The American is portrayed as a young man, masculine but aware of his problems, wanting to run away from the responsibility of the child but not on her. In the conversation, it is the American who wants to get the abortion - it is only after Jig reluctantly agrees to the abortion that he begins to back off and state that "I'm perfectly willing to go through with it if it means anything to you" (Hemingway, 1927). The American himself is always confident, focused, always feeling as though he has the reasonable, logical opinion. While this allows him to stay practical and quick on his feet, it makes him frustrated when he has to deal with Jig's seeming abundance of emotion. This issue in particular confuses him, and so he reacts to it by shutting down and pretending to not care whether or not she gets an abortion. At the end of the story, he asks, "Do you feel better?" (Hemingway, 1927). In this way, he feels like the issue of the baby, and of the abortion, was just a conversation topic, and anxiety that she needs to 'let out,' and not a real concern that they must both commit themselves to.
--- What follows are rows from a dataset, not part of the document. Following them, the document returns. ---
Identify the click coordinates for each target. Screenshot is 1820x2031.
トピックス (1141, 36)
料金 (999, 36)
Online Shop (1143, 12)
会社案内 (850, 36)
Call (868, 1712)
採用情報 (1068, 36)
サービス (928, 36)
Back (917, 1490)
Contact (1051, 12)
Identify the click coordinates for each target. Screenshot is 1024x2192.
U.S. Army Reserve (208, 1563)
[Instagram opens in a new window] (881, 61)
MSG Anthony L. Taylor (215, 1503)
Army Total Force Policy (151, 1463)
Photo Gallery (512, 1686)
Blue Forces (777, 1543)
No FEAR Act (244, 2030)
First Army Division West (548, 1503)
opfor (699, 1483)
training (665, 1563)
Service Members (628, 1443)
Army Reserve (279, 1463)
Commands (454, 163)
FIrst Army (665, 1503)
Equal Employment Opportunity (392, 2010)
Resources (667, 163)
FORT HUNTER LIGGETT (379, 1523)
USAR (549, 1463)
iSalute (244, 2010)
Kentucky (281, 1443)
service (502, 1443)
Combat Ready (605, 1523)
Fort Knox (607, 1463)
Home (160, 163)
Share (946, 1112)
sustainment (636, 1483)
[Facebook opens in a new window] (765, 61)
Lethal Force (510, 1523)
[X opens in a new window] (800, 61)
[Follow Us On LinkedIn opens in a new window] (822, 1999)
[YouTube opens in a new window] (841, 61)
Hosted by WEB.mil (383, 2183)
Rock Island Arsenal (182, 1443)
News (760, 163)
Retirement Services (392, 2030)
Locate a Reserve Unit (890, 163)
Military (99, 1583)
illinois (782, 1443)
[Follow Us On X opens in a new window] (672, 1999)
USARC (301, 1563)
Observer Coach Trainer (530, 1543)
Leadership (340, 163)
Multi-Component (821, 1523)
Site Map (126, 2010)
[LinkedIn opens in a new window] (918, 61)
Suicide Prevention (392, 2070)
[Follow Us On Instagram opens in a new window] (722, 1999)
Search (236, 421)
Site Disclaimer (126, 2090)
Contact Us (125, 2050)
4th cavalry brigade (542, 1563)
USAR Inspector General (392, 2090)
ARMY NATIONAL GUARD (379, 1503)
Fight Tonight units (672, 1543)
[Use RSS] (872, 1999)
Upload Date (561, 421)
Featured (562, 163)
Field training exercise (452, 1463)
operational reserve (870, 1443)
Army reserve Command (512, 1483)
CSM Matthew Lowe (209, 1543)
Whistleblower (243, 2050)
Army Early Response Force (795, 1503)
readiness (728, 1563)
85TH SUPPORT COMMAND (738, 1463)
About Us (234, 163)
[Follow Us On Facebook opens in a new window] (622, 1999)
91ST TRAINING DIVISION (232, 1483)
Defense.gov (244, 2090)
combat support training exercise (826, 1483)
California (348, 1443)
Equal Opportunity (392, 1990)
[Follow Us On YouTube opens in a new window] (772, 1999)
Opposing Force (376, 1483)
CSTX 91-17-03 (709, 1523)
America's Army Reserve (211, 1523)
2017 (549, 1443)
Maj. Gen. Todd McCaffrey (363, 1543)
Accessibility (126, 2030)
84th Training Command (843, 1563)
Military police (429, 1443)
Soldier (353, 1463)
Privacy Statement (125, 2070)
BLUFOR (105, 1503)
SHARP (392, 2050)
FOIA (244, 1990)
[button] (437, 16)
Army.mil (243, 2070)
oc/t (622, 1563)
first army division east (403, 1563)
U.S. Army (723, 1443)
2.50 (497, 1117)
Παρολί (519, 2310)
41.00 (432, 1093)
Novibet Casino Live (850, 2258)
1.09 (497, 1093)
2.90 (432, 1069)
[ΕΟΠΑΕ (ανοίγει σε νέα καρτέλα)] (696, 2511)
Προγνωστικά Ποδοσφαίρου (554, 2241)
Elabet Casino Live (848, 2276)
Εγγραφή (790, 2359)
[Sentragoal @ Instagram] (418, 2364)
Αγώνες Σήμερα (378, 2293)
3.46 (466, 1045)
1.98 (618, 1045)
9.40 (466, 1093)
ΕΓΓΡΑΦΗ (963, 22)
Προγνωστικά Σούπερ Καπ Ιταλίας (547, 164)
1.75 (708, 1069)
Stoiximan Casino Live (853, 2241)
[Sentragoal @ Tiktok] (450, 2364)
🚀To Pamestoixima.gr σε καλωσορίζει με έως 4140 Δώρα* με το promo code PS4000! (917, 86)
Jig, on the other hand, is the quintessential wallflower - she is indecisive, weak-willed, easily coerced, and unwilling to make strong decisions for herself. Jig always tries to communicate in a way that will ingratiate herself to others, especially the American - she tells jokes and shares her emotions to get him to open up. However, any time she tries to start a new conversation, the American shuts it down with a cursory, short sentence that cuts it off. Jig's mindset is always to talk about her feelings and emotions, as well as her dreams of what life should be. These conversational tactics, among others, help to strongly establish the different personalities and desires that they have.
In conclusion, Hemingway's short story shows us two characters who are fundamentally incompatible - a tight-lipped patronizing man and a meek, indecisive woman - facing an issue that virtually guarantees to rip them apart. Discussing the issue of the abortion is so difficult for them, due to their varying issues and personality flaws, that the American ends up relating more to everyone else waiting in the train station than his girlfriend. With that nugget of information, it can be reasonably inferred that their relationship will not survive long. This lack of communication about a serious issue, either due to masculine stubbornness or feminine indecisiveness, is what cuts to the heart of the story's message: People must open up and listen to each other if they are going to relate.
Hemingway, Ernest. "Hills Like White Elephants." Men Without Women, 1927. Print.